When I was very young, I became intent upon cooking in our narrow kitchen, where the open oven could touch the other side of the room. I forced my way into the pantry, and with my mother supervising I decided to bake an English muffin pizza for our neighbor, Diane. She worked at my school during the daytime and would open my cartons of chocolate milk each day at lunch, so I wanted to repay her. The recipe was a household delicacy: one English muffin, split down the middle, drowned in tomato sauce, then sprinkled with mozzarella. The cheese would bubble up and burst, and though it was just a tiny muffin, the whole kitchen would fill with the scent of tomato and cheese. I watched and waited for the muffin to bake, and in ten minutes or so, I set in down on a piece of aluminum foil. Mom let me go downstairs alone to see Diane, who was surprised by my arrival. She had long, straight hair and she wore glasses, and she was the first adult whom I considered a friend. Diane welcomed me into her apartment, which looked just like ours but rotated on its side.

I’m not sure if English muffins taste objectively good—they’re actually rather bland—but what I do know is that they feel like home. My mom sometimes talks about her step-grandmother, Nana. I remember her as an old woman with a big heart and a thin frame, but my mother recalls how everything she cooked seemed to taste better. Nana was from Barbados, but she didn’t cook any Caribbean delicacies. According to my mother, she made the best Campbell’s chicken noodle soup, straight from the can, with one ice cube placed in the middle of the bowl to cool it down. It wasn’t that the canned soup tasted any better at Nana’s place, but it tasted of feeling special, and being loved.

Last year, I lived in England for six months. When I arrived, I was fresh-faced and zealous, barely 18, but in the small bedroom of my new flat, I collapsed onto the floor and tried not to cry. Back in New York, my mom and her brother were recovering from a kidney transplant with an unresolved outcome and London was so windy and far away. As loud gusts screeched through cracks in my windowpane, I pulled myself off the floor and decided to go to the kitchen, where my meager supplies sat on the counter: zucchini, apples, cheddar cheese and crumpets. I made dinner with one crumpet, two slices of cheese, and a paper towel as a plate. The crumpet was too soft, but the cheese was good and the familiar taste made me feel at home in an unfamiliar place. “What do they call English Muffins in England?” I googled. “Muffins, Google said. Figures.

Throughout my time in England, I ate a lot of muffins. Pistachio, English, Warburtons Crumpets—you name a muffin, I ate it. I cooked eggs almost every day because they were cheap and easy to cook, and in Europe, I could store them in the cupboard. Two eggs on a muffin, overeasy, with a cup of tea on the side.

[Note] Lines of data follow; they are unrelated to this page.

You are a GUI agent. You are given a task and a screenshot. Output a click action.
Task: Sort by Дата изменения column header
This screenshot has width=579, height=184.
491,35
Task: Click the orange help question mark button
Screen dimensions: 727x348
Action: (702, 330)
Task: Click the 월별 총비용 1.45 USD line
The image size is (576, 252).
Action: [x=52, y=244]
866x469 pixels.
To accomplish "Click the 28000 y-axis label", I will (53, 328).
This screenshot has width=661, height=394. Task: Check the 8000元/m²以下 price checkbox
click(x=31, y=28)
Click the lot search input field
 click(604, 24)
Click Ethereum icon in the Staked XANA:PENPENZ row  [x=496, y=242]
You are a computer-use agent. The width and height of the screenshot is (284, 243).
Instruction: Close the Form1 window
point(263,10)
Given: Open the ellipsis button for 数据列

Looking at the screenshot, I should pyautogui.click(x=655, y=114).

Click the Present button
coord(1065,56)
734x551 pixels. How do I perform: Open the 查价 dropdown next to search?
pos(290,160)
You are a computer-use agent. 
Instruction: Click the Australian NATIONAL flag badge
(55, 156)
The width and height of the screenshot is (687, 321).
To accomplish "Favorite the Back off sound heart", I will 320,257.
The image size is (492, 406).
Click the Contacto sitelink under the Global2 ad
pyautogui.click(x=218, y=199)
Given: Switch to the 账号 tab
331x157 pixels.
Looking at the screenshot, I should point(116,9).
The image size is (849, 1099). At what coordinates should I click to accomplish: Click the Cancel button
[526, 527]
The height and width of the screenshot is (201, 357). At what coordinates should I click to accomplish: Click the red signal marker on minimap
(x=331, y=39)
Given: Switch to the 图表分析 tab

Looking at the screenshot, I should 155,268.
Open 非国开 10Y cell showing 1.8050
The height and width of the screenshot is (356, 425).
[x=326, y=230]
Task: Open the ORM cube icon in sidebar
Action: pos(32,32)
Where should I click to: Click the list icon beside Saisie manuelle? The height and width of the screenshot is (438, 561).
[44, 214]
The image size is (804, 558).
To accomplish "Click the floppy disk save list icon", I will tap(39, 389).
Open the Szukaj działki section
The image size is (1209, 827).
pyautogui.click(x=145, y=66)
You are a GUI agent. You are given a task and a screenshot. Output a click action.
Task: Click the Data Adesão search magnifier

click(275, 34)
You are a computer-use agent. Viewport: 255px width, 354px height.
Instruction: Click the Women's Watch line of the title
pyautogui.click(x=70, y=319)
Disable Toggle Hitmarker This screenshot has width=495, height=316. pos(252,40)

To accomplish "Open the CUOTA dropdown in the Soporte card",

Now that I’ve been away from my family, I value them much more. I am more aware of my own mortality and of theirs, and I make an effort to see them or tell them how much I love them. On a six-hour bus ride in Spain, I composed a teary email to my grandmother at 4 a.m. New York time and in five minutes, there was a response:

“OMG! I'm crying. This is the sweetest note I have ever received. I will save this message forever. Sent from my iPhone.”

This month, I went to visit my grandma in her apartment and after she lamented about being unprepared for my visit, we went out to a late breakfast at the Blue Bay Diner. She ordered a grilled cheese. I ordered two poached eggs on an English muffin and she kept forgetting the stories that I told her. These days, it seems harder for her to remember things, and though she asked me the same questions a couple of times during our meal, I still answered them the same. My mom worries about my grandma, but I ensure her that she will be fine: When I ordered my eggs with a side of potatoes, she made sure to ask the waiter to cook them extra crispy.